**** Extracted entries

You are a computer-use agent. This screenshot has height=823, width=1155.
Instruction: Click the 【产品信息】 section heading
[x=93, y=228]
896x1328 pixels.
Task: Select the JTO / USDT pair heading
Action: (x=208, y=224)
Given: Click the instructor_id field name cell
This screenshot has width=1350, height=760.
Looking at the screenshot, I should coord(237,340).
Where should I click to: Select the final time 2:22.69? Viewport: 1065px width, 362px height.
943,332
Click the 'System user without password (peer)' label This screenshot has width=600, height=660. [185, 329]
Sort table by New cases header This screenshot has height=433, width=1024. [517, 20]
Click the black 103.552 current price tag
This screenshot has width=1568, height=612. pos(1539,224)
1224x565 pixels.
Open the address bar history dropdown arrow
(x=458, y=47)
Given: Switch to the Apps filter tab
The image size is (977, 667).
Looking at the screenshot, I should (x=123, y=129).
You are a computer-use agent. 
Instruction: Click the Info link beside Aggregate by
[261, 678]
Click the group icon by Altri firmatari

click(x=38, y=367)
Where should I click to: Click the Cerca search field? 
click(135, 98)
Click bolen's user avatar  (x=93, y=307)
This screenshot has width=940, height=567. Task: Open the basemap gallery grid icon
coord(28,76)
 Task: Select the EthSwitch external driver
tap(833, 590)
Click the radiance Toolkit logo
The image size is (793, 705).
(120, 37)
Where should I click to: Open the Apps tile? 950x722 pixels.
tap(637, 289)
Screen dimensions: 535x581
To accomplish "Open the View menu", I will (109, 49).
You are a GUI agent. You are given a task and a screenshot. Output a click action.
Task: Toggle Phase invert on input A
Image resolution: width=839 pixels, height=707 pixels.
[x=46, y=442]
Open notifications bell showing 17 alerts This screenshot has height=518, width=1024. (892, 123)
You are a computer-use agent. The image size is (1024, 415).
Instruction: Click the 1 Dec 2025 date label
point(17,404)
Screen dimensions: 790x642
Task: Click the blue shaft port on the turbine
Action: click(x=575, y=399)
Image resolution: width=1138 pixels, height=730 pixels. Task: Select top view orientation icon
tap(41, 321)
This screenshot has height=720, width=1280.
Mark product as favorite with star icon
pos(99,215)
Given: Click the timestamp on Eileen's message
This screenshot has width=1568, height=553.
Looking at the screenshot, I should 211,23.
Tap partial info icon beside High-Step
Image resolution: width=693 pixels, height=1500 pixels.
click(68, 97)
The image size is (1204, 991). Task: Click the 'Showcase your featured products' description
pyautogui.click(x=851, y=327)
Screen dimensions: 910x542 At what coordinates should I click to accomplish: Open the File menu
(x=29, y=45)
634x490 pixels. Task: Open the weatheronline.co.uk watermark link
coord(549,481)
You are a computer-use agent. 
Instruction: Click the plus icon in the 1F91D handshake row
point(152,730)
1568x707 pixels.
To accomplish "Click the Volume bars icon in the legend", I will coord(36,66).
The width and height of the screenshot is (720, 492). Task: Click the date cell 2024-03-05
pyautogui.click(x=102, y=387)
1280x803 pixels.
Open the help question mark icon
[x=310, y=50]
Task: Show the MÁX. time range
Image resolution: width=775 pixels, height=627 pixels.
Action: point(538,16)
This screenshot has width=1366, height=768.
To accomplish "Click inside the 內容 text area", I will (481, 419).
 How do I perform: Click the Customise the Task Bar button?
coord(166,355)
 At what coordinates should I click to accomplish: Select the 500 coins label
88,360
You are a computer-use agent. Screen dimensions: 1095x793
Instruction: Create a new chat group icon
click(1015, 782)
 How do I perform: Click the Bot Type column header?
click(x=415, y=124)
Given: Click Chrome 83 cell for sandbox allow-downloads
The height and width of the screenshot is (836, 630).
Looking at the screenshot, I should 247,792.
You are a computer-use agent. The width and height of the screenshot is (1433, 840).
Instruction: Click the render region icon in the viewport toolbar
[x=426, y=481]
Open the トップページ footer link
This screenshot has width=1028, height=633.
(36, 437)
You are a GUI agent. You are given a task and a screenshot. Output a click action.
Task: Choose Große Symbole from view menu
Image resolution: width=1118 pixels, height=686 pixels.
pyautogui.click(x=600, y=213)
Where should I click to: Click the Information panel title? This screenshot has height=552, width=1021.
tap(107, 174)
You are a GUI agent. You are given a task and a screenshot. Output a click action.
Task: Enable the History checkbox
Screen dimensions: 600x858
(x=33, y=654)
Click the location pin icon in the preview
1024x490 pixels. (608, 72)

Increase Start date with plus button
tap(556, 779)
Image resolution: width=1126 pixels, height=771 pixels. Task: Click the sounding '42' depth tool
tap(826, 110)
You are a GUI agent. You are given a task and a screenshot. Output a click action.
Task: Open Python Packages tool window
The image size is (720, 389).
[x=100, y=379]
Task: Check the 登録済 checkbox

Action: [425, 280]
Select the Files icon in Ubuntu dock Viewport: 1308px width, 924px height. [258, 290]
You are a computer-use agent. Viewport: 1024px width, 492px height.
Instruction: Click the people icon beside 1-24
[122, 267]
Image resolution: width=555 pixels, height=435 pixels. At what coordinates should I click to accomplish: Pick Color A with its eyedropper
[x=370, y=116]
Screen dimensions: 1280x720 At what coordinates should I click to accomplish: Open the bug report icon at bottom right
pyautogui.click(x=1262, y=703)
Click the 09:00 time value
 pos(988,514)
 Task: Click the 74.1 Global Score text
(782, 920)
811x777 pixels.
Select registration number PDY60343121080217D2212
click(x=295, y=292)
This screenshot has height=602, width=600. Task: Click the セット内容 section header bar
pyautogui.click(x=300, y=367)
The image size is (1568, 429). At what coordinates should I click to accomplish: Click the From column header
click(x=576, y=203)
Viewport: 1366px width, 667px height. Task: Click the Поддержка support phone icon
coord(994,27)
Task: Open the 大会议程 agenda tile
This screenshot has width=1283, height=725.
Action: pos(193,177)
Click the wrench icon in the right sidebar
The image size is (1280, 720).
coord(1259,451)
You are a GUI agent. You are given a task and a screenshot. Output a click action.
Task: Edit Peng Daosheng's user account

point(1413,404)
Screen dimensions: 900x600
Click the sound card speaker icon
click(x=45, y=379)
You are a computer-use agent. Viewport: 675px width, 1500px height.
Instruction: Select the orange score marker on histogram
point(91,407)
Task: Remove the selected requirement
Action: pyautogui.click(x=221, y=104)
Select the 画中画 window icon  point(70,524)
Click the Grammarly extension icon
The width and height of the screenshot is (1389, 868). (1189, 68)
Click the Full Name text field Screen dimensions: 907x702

********

After locating the line that contains "Given: Click the instructor_id", please copy exactly every line from the start of the records through it, and nothing else.

* Response to the task:
You are a computer-use agent. This screenshot has height=823, width=1155.
Instruction: Click the 【产品信息】 section heading
[x=93, y=228]
896x1328 pixels.
Task: Select the JTO / USDT pair heading
Action: (x=208, y=224)
Given: Click the instructor_id field name cell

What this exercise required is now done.